DATA FOR THIS TASK:
--- START ---

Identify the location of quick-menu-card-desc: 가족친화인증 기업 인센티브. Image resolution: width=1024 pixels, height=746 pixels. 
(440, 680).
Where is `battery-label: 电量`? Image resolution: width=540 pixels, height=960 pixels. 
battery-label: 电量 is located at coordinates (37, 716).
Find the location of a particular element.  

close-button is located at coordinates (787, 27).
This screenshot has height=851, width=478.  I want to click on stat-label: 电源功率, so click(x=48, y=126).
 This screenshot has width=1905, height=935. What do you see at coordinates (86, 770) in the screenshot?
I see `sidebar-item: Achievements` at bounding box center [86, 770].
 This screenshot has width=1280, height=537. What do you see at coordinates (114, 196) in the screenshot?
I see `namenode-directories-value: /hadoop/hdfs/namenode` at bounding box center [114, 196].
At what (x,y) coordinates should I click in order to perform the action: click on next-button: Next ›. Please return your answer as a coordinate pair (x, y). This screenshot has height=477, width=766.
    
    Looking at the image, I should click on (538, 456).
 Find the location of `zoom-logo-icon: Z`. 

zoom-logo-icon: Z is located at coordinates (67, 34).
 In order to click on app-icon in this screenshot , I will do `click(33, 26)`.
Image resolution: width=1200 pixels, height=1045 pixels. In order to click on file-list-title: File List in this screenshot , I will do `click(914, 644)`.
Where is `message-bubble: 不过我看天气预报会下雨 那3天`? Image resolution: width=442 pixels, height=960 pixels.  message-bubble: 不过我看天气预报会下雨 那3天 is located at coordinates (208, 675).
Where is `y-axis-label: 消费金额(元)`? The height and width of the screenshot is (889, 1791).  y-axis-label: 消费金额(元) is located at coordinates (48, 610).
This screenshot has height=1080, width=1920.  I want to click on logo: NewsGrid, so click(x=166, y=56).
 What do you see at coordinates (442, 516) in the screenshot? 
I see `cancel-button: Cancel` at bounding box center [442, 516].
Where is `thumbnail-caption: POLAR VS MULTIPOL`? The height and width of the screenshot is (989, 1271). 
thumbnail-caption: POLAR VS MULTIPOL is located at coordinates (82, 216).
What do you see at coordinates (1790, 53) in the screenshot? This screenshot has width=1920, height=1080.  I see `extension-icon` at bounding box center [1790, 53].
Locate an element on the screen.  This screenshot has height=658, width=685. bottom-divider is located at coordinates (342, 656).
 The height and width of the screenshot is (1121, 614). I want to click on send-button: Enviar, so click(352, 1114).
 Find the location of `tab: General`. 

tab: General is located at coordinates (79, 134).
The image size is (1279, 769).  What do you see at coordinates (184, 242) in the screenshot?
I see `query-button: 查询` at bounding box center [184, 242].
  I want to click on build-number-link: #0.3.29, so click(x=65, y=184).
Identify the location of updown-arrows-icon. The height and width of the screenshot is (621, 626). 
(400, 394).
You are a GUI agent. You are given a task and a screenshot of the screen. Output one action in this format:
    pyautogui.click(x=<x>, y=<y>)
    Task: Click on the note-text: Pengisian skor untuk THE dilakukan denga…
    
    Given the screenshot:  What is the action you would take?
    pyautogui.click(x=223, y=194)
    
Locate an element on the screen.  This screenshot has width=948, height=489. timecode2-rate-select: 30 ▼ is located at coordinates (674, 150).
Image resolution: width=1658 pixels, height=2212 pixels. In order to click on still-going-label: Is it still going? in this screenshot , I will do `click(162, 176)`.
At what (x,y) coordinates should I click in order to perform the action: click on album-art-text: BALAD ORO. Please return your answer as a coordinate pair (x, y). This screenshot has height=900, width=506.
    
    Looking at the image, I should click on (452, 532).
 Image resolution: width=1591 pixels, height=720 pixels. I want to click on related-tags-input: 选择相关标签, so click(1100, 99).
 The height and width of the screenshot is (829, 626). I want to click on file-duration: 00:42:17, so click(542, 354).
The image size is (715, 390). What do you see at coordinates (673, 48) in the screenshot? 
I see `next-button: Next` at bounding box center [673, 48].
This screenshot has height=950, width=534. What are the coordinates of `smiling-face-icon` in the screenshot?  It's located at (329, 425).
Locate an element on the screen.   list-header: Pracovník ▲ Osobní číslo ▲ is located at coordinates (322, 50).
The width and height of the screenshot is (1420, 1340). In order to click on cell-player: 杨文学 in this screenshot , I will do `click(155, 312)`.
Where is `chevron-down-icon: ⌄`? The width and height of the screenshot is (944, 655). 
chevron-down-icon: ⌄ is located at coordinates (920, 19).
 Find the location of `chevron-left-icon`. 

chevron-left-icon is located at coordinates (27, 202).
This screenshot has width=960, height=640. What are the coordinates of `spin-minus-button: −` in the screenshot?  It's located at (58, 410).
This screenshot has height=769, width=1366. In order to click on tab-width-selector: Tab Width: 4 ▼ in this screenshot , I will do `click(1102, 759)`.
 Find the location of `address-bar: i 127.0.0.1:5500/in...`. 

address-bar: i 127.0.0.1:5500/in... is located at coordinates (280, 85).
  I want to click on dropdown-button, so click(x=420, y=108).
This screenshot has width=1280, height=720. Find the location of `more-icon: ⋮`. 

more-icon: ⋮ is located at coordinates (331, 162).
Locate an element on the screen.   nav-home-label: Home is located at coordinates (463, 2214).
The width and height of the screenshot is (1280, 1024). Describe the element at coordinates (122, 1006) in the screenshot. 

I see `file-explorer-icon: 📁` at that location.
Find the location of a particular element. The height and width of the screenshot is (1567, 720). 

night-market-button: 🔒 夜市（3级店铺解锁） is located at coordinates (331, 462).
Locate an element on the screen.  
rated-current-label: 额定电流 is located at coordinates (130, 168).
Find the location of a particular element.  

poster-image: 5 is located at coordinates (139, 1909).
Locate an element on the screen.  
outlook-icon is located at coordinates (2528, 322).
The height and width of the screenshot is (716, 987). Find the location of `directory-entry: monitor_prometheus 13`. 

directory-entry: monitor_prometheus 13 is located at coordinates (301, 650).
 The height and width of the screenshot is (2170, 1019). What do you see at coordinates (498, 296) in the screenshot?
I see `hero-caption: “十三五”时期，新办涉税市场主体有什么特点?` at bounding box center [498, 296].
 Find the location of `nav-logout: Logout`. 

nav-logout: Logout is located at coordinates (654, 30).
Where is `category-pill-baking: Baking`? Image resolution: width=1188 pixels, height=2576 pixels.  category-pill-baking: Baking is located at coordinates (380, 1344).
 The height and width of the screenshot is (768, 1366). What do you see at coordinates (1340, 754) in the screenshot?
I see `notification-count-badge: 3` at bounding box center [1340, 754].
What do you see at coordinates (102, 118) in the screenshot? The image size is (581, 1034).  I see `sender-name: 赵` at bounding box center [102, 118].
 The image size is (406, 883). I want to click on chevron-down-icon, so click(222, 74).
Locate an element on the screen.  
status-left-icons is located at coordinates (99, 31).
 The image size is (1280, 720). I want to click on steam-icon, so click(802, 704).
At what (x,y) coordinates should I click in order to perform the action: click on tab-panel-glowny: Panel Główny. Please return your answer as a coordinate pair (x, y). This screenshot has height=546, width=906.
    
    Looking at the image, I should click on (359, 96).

--- END ---

DIRECTIONS FOR THIS TASK: Change every occurrence of "Where is" in the lines above to "Where can I find", keeping the rest of the lines unchanged.

YOUR SOLUTION:
Identify the location of quick-menu-card-desc: 가족친화인증 기업 인센티브. Image resolution: width=1024 pixels, height=746 pixels. 
(440, 680).
Where can I find `battery-label: 电量`? Image resolution: width=540 pixels, height=960 pixels. 
battery-label: 电量 is located at coordinates (37, 716).
Find the location of a particular element.  

close-button is located at coordinates (787, 27).
This screenshot has height=851, width=478.  I want to click on stat-label: 电源功率, so click(x=48, y=126).
 This screenshot has width=1905, height=935. What do you see at coordinates (86, 770) in the screenshot?
I see `sidebar-item: Achievements` at bounding box center [86, 770].
 This screenshot has width=1280, height=537. What do you see at coordinates (114, 196) in the screenshot?
I see `namenode-directories-value: /hadoop/hdfs/namenode` at bounding box center [114, 196].
At what (x,y) coordinates should I click in order to perform the action: click on next-button: Next ›. Please return your answer as a coordinate pair (x, y). This screenshot has height=477, width=766.
    
    Looking at the image, I should click on (538, 456).
 Find the location of `zoom-logo-icon: Z`. 

zoom-logo-icon: Z is located at coordinates (67, 34).
 In order to click on app-icon in this screenshot , I will do `click(33, 26)`.
Image resolution: width=1200 pixels, height=1045 pixels. In order to click on file-list-title: File List in this screenshot , I will do `click(914, 644)`.
Where can I find `message-bubble: 不过我看天气预报会下雨 那3天`? Image resolution: width=442 pixels, height=960 pixels.  message-bubble: 不过我看天气预报会下雨 那3天 is located at coordinates (208, 675).
Where can I find `y-axis-label: 消费金额(元)`? The height and width of the screenshot is (889, 1791).  y-axis-label: 消费金额(元) is located at coordinates (48, 610).
This screenshot has height=1080, width=1920.  I want to click on logo: NewsGrid, so click(x=166, y=56).
 What do you see at coordinates (442, 516) in the screenshot? 
I see `cancel-button: Cancel` at bounding box center [442, 516].
Where can I find `thumbnail-caption: POLAR VS MULTIPOL`? The height and width of the screenshot is (989, 1271). 
thumbnail-caption: POLAR VS MULTIPOL is located at coordinates (82, 216).
What do you see at coordinates (1790, 53) in the screenshot? This screenshot has width=1920, height=1080.  I see `extension-icon` at bounding box center [1790, 53].
Locate an element on the screen.  This screenshot has height=658, width=685. bottom-divider is located at coordinates (342, 656).
 The height and width of the screenshot is (1121, 614). I want to click on send-button: Enviar, so click(352, 1114).
 Find the location of `tab: General`. 

tab: General is located at coordinates (79, 134).
The image size is (1279, 769).  What do you see at coordinates (184, 242) in the screenshot?
I see `query-button: 查询` at bounding box center [184, 242].
  I want to click on build-number-link: #0.3.29, so click(x=65, y=184).
Identify the location of updown-arrows-icon. The height and width of the screenshot is (621, 626). 
(400, 394).
You are a GUI agent. You are given a task and a screenshot of the screen. Output one action in this format:
    pyautogui.click(x=<x>, y=<y>)
    Task: Click on the note-text: Pengisian skor untuk THE dilakukan denga…
    
    Given the screenshot:  What is the action you would take?
    pyautogui.click(x=223, y=194)
    
Locate an element on the screen.  This screenshot has width=948, height=489. timecode2-rate-select: 30 ▼ is located at coordinates (674, 150).
Image resolution: width=1658 pixels, height=2212 pixels. In order to click on still-going-label: Is it still going? in this screenshot , I will do `click(162, 176)`.
At what (x,y) coordinates should I click in order to perform the action: click on album-art-text: BALAD ORO. Please return your answer as a coordinate pair (x, y). This screenshot has height=900, width=506.
    
    Looking at the image, I should click on (452, 532).
 Image resolution: width=1591 pixels, height=720 pixels. I want to click on related-tags-input: 选择相关标签, so click(1100, 99).
 The height and width of the screenshot is (829, 626). I want to click on file-duration: 00:42:17, so click(542, 354).
The image size is (715, 390). What do you see at coordinates (673, 48) in the screenshot? 
I see `next-button: Next` at bounding box center [673, 48].
This screenshot has height=950, width=534. What are the coordinates of `smiling-face-icon` in the screenshot?  It's located at (329, 425).
Locate an element on the screen.   list-header: Pracovník ▲ Osobní číslo ▲ is located at coordinates (322, 50).
The width and height of the screenshot is (1420, 1340). In order to click on cell-player: 杨文学 in this screenshot , I will do `click(155, 312)`.
Where can I find `chevron-down-icon: ⌄`? The width and height of the screenshot is (944, 655). 
chevron-down-icon: ⌄ is located at coordinates (920, 19).
 Find the location of `chevron-left-icon`. 

chevron-left-icon is located at coordinates (27, 202).
This screenshot has width=960, height=640. What are the coordinates of `spin-minus-button: −` in the screenshot?  It's located at (58, 410).
This screenshot has height=769, width=1366. In order to click on tab-width-selector: Tab Width: 4 ▼ in this screenshot , I will do `click(1102, 759)`.
 Find the location of `address-bar: i 127.0.0.1:5500/in...`. 

address-bar: i 127.0.0.1:5500/in... is located at coordinates (280, 85).
  I want to click on dropdown-button, so click(x=420, y=108).
This screenshot has width=1280, height=720. Find the location of `more-icon: ⋮`. 

more-icon: ⋮ is located at coordinates (331, 162).
Locate an element on the screen.   nav-home-label: Home is located at coordinates (463, 2214).
The width and height of the screenshot is (1280, 1024). Describe the element at coordinates (122, 1006) in the screenshot. 

I see `file-explorer-icon: 📁` at that location.
Find the location of a particular element. The height and width of the screenshot is (1567, 720). 

night-market-button: 🔒 夜市（3级店铺解锁） is located at coordinates (331, 462).
Locate an element on the screen.  
rated-current-label: 额定电流 is located at coordinates (130, 168).
Find the location of a particular element.  

poster-image: 5 is located at coordinates (139, 1909).
Locate an element on the screen.  
outlook-icon is located at coordinates (2528, 322).
The height and width of the screenshot is (716, 987). Find the location of `directory-entry: monitor_prometheus 13`. 

directory-entry: monitor_prometheus 13 is located at coordinates (301, 650).
 The height and width of the screenshot is (2170, 1019). What do you see at coordinates (498, 296) in the screenshot?
I see `hero-caption: “十三五”时期，新办涉税市场主体有什么特点?` at bounding box center [498, 296].
 Find the location of `nav-logout: Logout`. 

nav-logout: Logout is located at coordinates (654, 30).
Where can I find `category-pill-baking: Baking`? Image resolution: width=1188 pixels, height=2576 pixels.  category-pill-baking: Baking is located at coordinates (380, 1344).
 The height and width of the screenshot is (768, 1366). What do you see at coordinates (1340, 754) in the screenshot?
I see `notification-count-badge: 3` at bounding box center [1340, 754].
What do you see at coordinates (102, 118) in the screenshot? The image size is (581, 1034).  I see `sender-name: 赵` at bounding box center [102, 118].
 The image size is (406, 883). I want to click on chevron-down-icon, so click(222, 74).
Locate an element on the screen.  
status-left-icons is located at coordinates (99, 31).
 The image size is (1280, 720). I want to click on steam-icon, so click(802, 704).
At what (x,y) coordinates should I click in order to perform the action: click on tab-panel-glowny: Panel Główny. Please return your answer as a coordinate pair (x, y). This screenshot has height=546, width=906.
    
    Looking at the image, I should click on (359, 96).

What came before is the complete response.